“Kami beberapa kali bertemu di motorhome Valentino Rossi di Jerez (Spanyol). Dia berusaha mempertahankan kami semua sebagai satu grup. Sayangnya, itu tidak terjadi. Saya katakan kepadanya, jika saya tidak akan bekerja untuknya, saya akan berhenti saja,” ujar Briggs, dikutip The Race, Jumat (11/12/2020).
Mekanik asal Australia itu mengaku sama sekali tidak marah dengan keputusan yang diambil. Namun, Briggs merasa sedih karena tidak bisa pensiun dari ajang MotoGP bersama dengan Rossi.
“Ketika saya melihat lagi, saya tentu saja menyukai ide pensiun bersamaan dengan Valentino Rossi. Namun, bukan seperti itu kenyataannya,” ucap Briggs.

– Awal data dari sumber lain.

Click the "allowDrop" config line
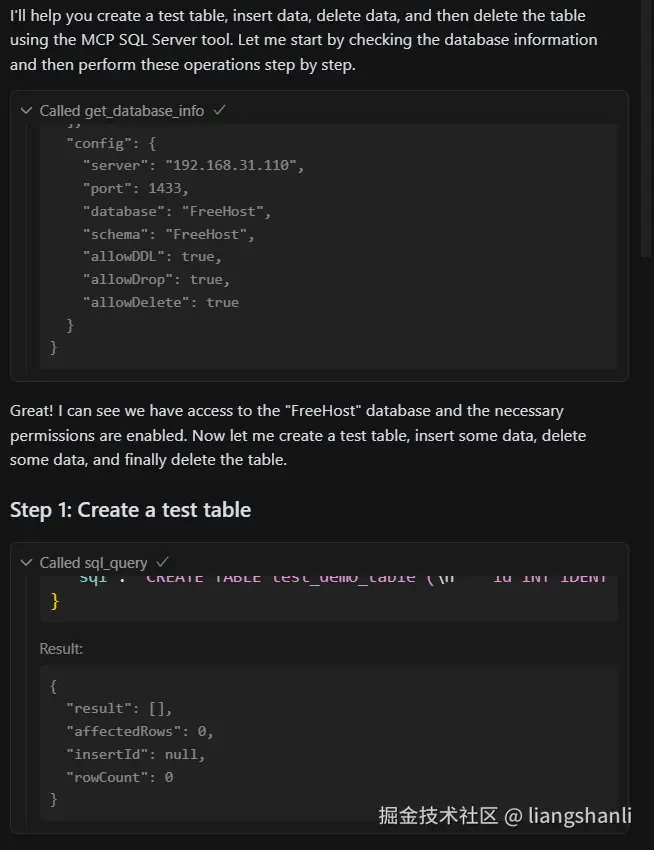The image size is (654, 850). click(156, 280)
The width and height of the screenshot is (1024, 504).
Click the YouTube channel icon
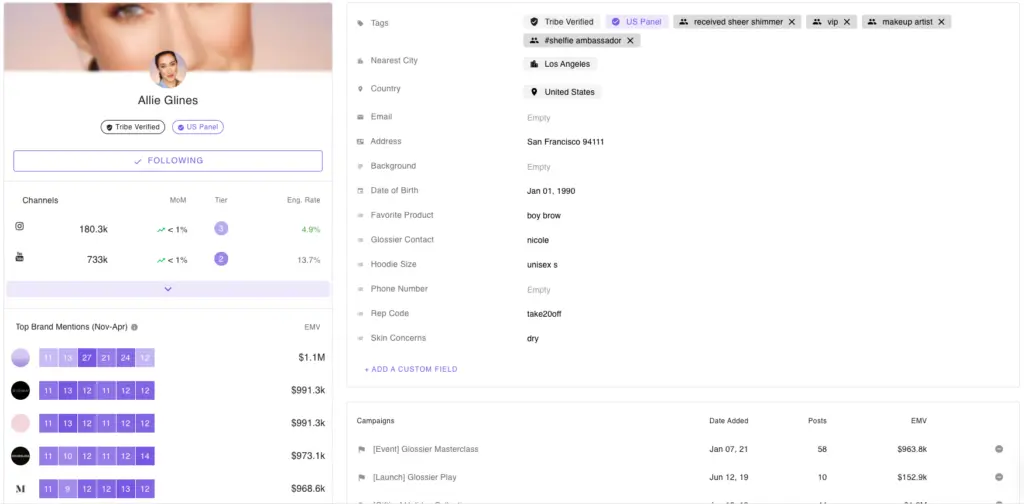[x=19, y=258]
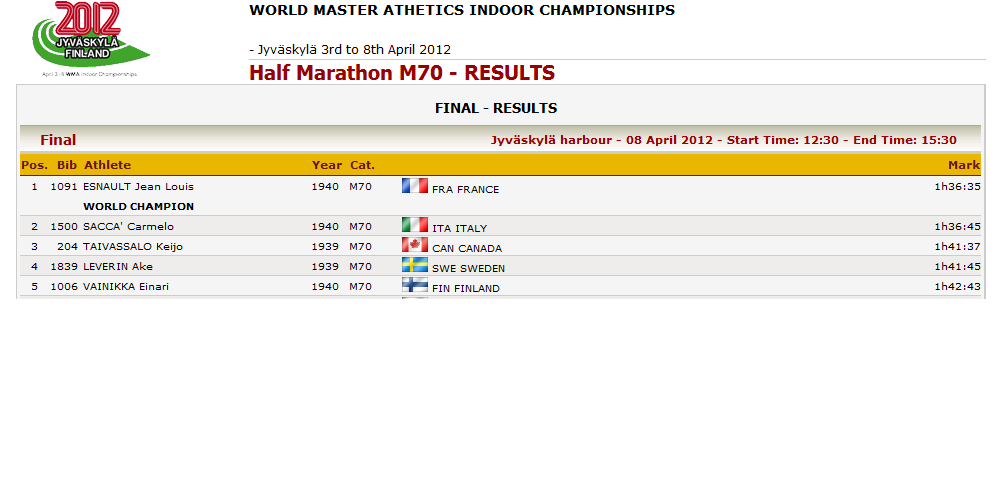The image size is (1004, 480).
Task: Click the Mark column header
Action: (964, 165)
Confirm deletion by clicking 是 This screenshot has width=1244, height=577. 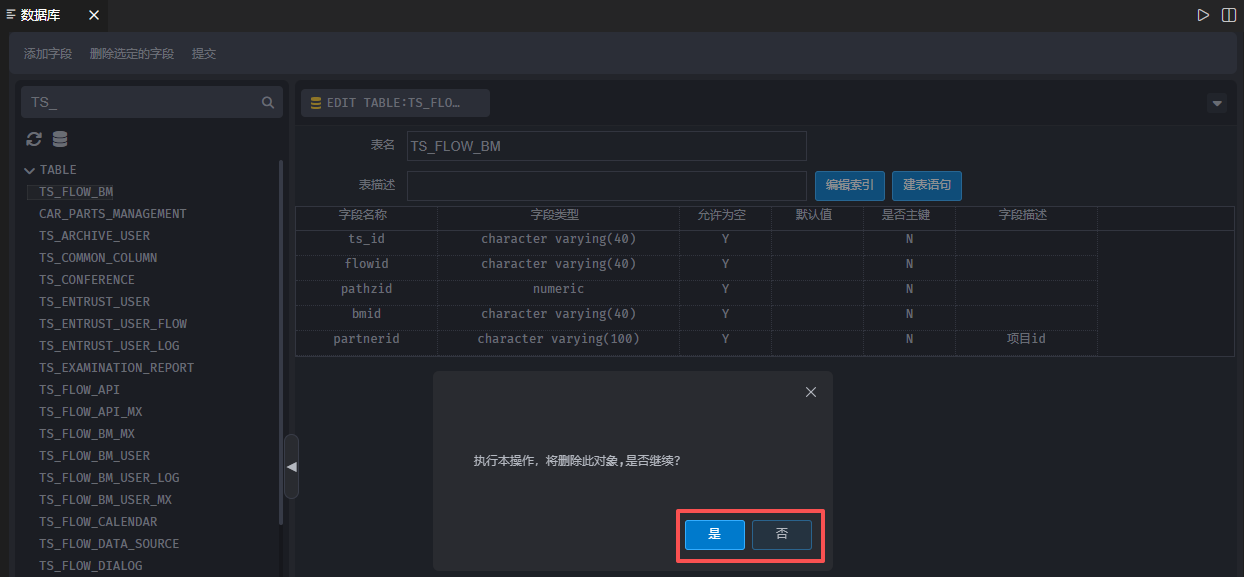click(x=714, y=534)
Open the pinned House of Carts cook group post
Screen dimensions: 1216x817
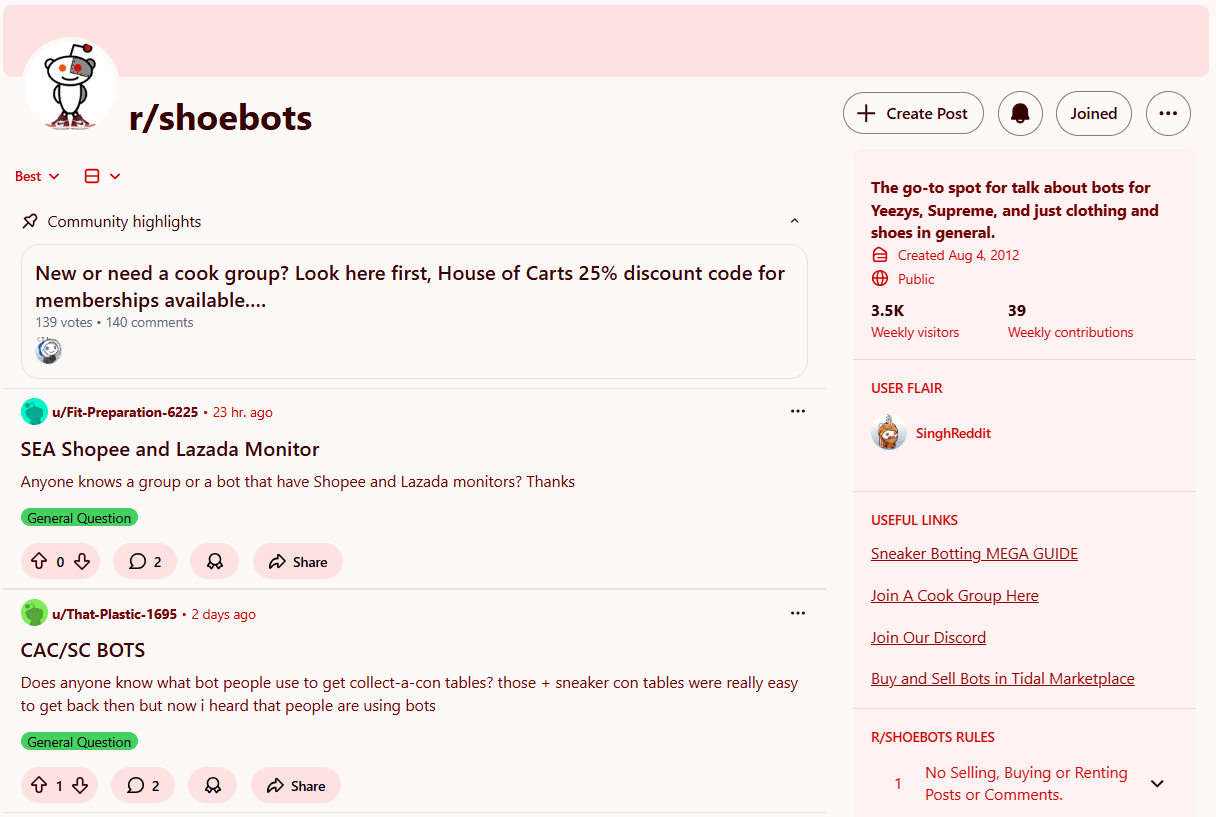point(410,286)
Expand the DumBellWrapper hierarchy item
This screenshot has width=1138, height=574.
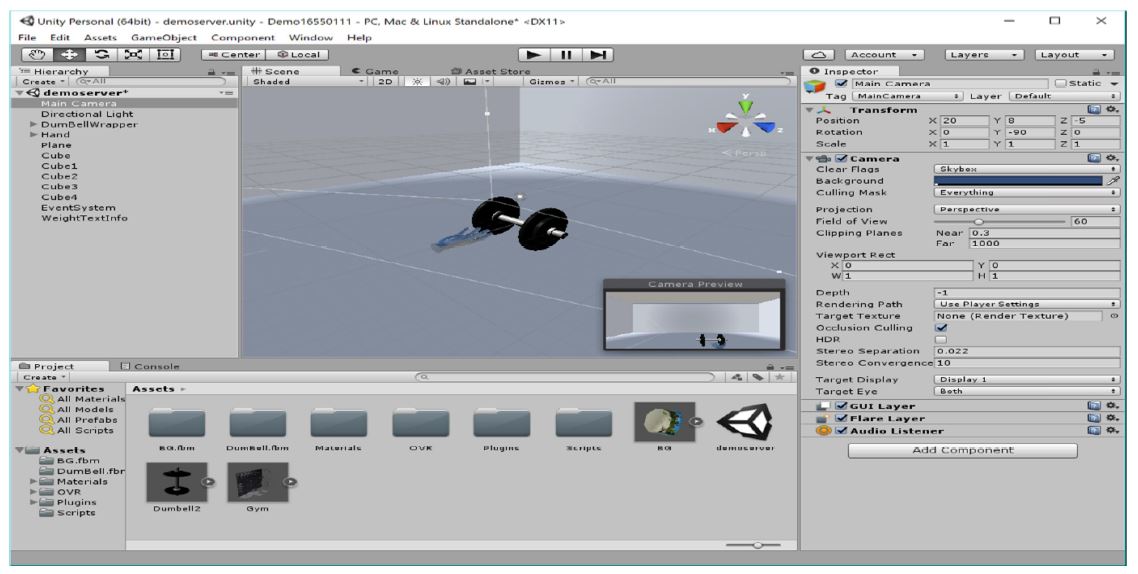coord(34,125)
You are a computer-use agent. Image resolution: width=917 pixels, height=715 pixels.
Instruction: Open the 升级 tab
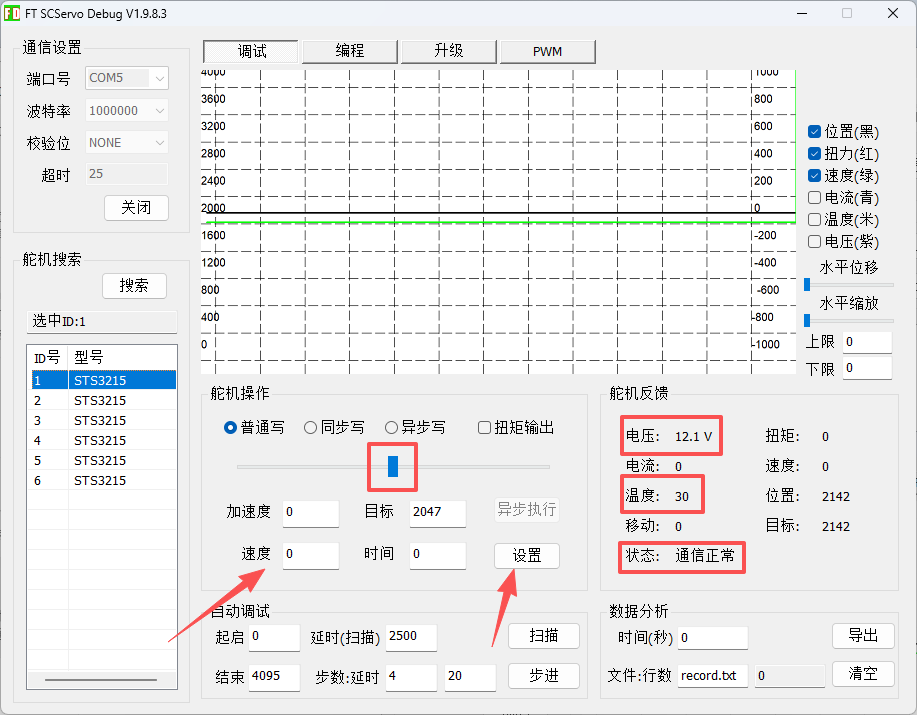point(449,51)
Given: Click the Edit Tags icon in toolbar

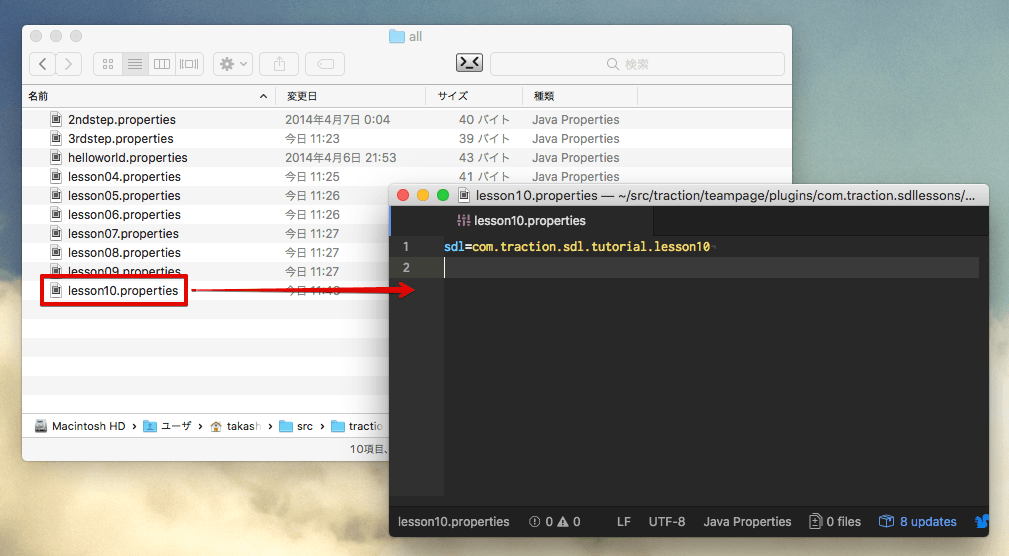Looking at the screenshot, I should (325, 64).
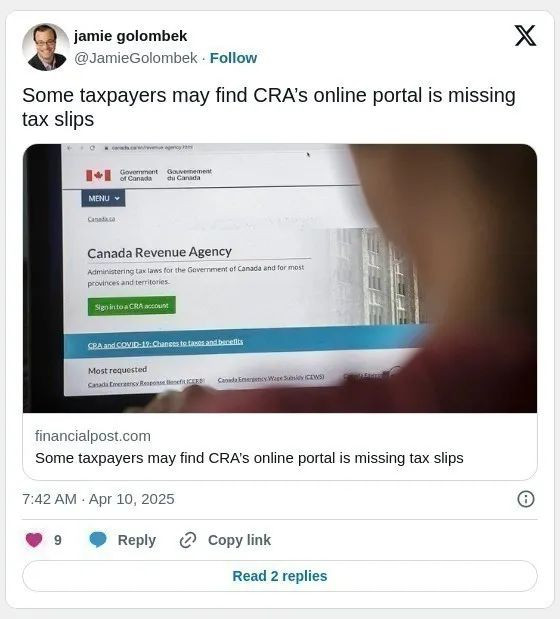Click the Copy link label
Viewport: 560px width, 619px height.
pyautogui.click(x=239, y=540)
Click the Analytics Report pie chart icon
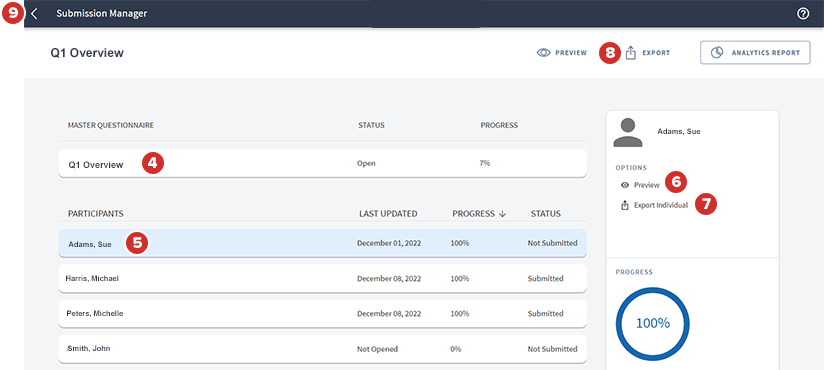The image size is (824, 370). pyautogui.click(x=716, y=53)
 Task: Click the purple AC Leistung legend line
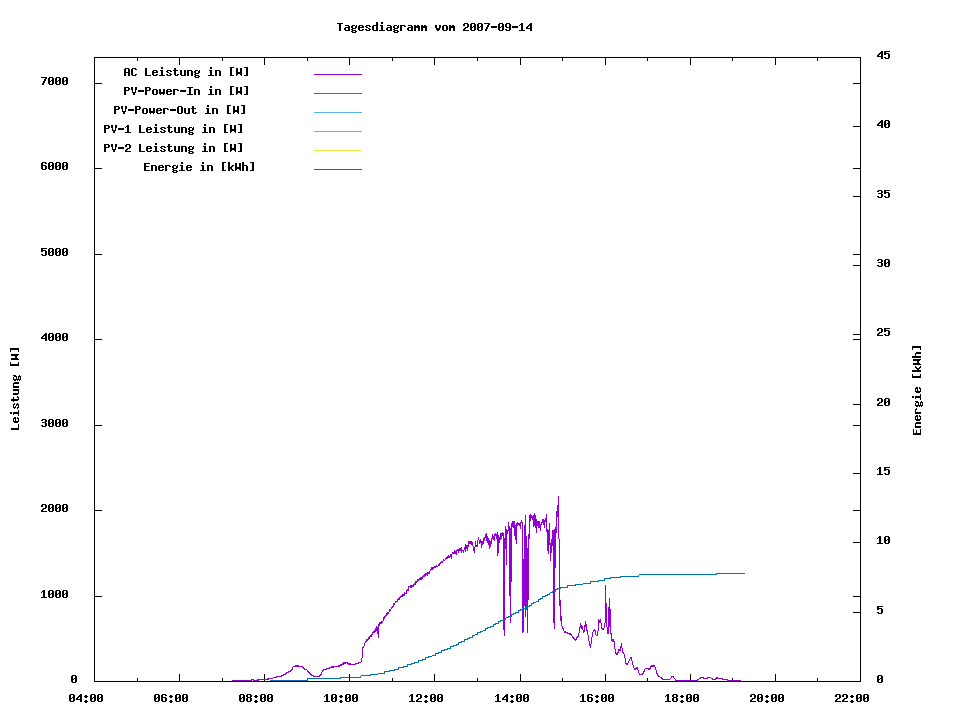pos(337,74)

“Jika ada tawaran menarik dari yang lain, mungkinkah saya akan bertahan? Ini bukan hanya soal uang. Hanya menjadi mekanik biasa tanpa membagikan ilmu sudah cukup untuk membuat saya memutuskan berhenti,” ujarnya.
Sekali pun kerja sama keduanya secara profesional berakhir, Briggs dan Rossi akan tetap menjaga hubungan baik di luar lintasan.